Soundscape Variations. Tripoli (2018)

From the city to the fair

Multi Channel Sound Installation
16 speakers. Variable dimensions

One cannot but questions the promise of a place meant to be connected with the rest of the city; a place meant for trading and leisure, a public space. The fair didn’t fulfill its expected program and never functioned in any other sustainable ways. Today, although used in rare and irregular occasions, the quiet and empty site remains inaccessible to a large public. Indeed, only a few people can enter it, yet its scale is so big, that no one can ignore its existence. It’s like a void within Tripoli. The fair’s architecture and scale are visually striking and create a sense of fascination, which the artist – when invited to work on this site, has tried to resist in the past, by refusing to produce any visual work, aside from mere documentation on what has now become a monument.

This situation triggered the idea for the multi-channel sound installation of Lamia Joreige, where she proposes to reconnect, through a poetic gesture, the bustling life of Tripoli with the almost secluded site of the fair. She recorded sounds in various landmarks and mundane places in the city such as: the fishermen’s auction at the harbor of Mina, the successive muezzins’ calls for prayer heard from the citadel, the lively old souks and children’s voices from Bab al-Tabbaneh.

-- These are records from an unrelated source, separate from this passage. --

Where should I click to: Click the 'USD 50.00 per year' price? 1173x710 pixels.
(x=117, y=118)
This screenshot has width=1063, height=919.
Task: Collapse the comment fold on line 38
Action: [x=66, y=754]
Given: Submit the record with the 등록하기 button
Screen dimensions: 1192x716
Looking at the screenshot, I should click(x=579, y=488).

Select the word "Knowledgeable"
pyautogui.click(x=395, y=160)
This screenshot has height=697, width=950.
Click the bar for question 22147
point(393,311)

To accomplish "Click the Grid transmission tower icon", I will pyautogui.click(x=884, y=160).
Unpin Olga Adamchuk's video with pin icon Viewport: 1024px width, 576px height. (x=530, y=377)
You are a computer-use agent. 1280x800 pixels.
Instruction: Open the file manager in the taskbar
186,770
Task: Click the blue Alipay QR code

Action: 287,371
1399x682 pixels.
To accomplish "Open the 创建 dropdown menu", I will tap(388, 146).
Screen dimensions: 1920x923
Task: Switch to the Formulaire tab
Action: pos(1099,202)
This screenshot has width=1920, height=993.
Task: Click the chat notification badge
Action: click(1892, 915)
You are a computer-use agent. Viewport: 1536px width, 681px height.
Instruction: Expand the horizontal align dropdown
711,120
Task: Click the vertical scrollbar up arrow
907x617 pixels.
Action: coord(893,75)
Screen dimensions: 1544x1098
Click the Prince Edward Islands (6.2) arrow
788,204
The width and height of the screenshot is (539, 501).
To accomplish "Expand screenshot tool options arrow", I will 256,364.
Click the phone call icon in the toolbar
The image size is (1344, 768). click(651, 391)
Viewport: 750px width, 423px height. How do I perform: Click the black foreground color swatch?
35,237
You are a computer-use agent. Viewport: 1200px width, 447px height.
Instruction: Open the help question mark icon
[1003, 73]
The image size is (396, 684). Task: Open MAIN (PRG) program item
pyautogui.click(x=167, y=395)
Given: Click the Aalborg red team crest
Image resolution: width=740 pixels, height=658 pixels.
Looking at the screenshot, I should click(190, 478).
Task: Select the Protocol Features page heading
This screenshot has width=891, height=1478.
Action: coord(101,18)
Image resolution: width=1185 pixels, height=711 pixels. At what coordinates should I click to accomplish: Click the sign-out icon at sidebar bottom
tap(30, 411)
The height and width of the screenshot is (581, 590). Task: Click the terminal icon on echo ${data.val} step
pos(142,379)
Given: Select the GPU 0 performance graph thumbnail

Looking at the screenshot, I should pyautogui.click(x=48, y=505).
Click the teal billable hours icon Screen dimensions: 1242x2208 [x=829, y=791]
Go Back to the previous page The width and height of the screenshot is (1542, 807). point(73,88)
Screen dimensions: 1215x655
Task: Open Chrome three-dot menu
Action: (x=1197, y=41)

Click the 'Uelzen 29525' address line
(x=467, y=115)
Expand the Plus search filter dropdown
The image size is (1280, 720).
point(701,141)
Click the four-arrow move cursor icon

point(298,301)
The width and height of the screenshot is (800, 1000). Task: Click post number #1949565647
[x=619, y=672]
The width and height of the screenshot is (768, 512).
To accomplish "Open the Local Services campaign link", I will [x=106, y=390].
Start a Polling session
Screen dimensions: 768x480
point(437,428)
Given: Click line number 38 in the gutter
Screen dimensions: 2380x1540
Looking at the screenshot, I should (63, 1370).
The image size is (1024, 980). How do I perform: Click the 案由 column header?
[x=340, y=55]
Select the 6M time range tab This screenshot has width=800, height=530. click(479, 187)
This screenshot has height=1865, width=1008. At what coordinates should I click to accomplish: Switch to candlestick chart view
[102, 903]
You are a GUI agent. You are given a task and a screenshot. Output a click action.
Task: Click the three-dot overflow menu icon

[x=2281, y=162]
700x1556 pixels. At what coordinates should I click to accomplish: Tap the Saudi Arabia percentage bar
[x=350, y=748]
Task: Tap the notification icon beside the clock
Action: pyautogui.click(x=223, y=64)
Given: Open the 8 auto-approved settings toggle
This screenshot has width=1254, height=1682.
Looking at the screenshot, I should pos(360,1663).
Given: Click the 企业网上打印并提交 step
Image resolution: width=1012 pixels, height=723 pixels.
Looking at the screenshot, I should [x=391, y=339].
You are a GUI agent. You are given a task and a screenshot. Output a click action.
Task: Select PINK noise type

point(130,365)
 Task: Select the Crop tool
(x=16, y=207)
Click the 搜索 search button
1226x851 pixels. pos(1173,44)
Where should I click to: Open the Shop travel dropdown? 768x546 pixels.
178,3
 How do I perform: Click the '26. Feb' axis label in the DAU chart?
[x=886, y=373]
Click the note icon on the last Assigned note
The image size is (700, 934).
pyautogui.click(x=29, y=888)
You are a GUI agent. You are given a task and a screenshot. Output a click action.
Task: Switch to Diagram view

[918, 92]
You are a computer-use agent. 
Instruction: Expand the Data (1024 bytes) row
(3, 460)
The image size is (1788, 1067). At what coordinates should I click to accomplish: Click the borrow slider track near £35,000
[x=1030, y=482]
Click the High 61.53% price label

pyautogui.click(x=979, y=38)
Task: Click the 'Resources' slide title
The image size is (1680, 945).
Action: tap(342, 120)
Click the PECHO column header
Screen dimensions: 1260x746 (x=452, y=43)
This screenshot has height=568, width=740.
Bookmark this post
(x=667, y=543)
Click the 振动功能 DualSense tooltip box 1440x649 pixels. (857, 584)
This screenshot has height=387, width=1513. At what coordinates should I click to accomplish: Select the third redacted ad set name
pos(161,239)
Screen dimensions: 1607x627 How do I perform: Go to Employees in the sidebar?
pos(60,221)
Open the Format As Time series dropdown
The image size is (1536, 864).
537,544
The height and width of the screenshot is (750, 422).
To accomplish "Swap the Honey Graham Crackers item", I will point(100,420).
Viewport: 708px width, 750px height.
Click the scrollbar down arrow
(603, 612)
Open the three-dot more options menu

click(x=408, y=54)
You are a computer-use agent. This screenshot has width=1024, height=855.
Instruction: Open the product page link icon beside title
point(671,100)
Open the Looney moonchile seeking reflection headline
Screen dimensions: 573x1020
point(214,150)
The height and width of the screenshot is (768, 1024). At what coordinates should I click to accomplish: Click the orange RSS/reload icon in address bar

These sounds were then played and recorded again inside the impressive spherical structure of what was originally designed by Niemeyer as an experimental theater, only impregnated this time by the physicality and materiality of its architecture. As the dome remained uncompleted, any diffused sound creates an echo and reverberation. The installation presents the variations on these soundscapes of Tripoli, through scattered speakers across the fairground. They are inter-spaced by the recordings of voices reading documents on the fair’s history: its promise of modernity and prosperity, which echoed that of a newly born nation; as well as the war, which prevented its completion, putting a halt to many dreams.